“Emotional contraception is extremely ineffective,” says Nathaniel Peters. He and Donna Freitas recognize that the hook-up culture just isn’t as satisfying as college students make it out to be, particularly because human beings, much as we might like at times, cannot separate our bodies from our souls. “Try as they might, students regularly fail to remain detached as they look for physical pleasure, flouting the unwritten social code.”
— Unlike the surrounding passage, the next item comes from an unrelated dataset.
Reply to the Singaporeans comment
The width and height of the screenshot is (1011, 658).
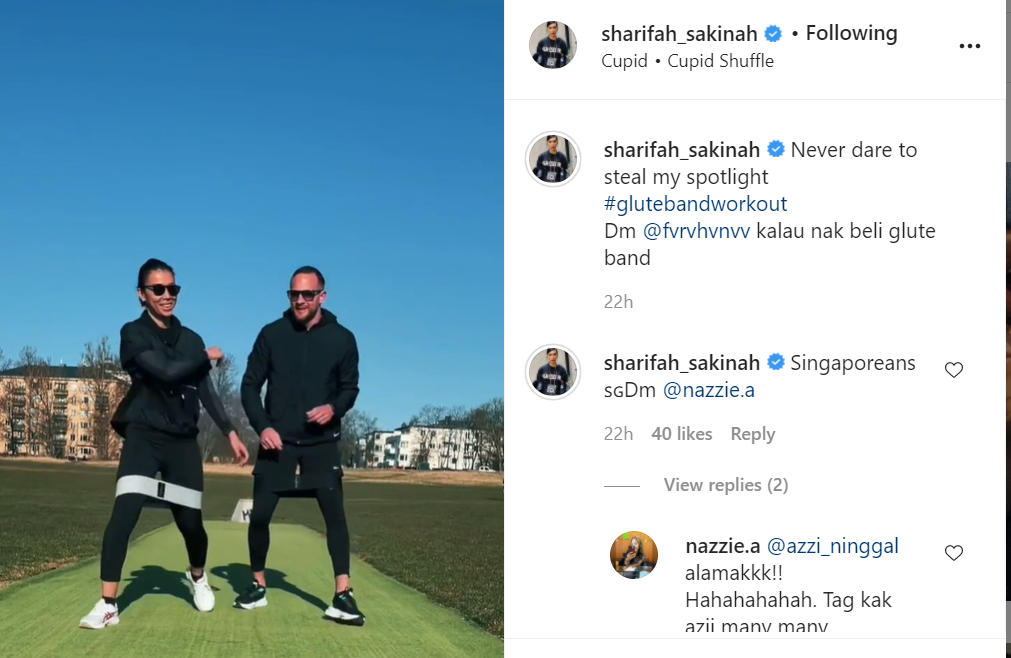click(752, 434)
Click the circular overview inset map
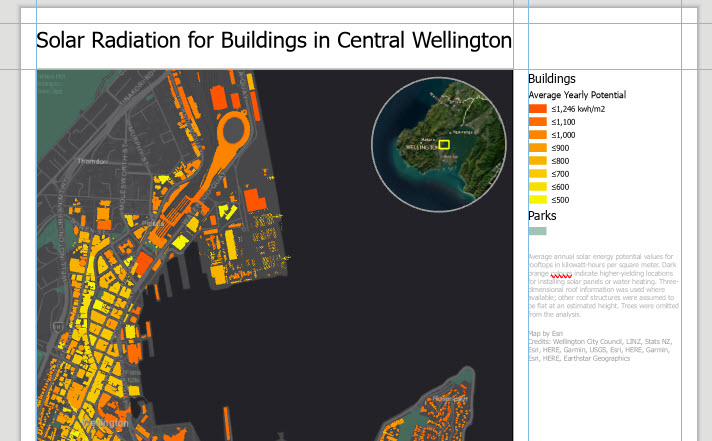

Unfortunately, says Peters, while Freitas, in her new book The End of Sex, hits the bullseye with her understanding and description of the dynamics of the college hookup culture, she offers no alternative. Rather, she dismisses the “vocal minority of sexually conservative college students” that offers the alternative because it is attached to “right-wing religious politics.” And when Freitas attempts to go beyond these politics and reclaim abstinence for the liberal side, her “abstinence within reason” turns out to have no good reason at all. As Peters says,
She claims that her ultimate goal is “to help make available a set of diverse structures through which students can make the best, most informed choices they can about their bodies and their lives.” But that “best” has no deeper foundation than how people feel. What about those who instrumentalize others in sex and feel good about it? . . . She founds her solutions on the same relativism, emotivism, and pragmatism behind the problem she seeks to combat.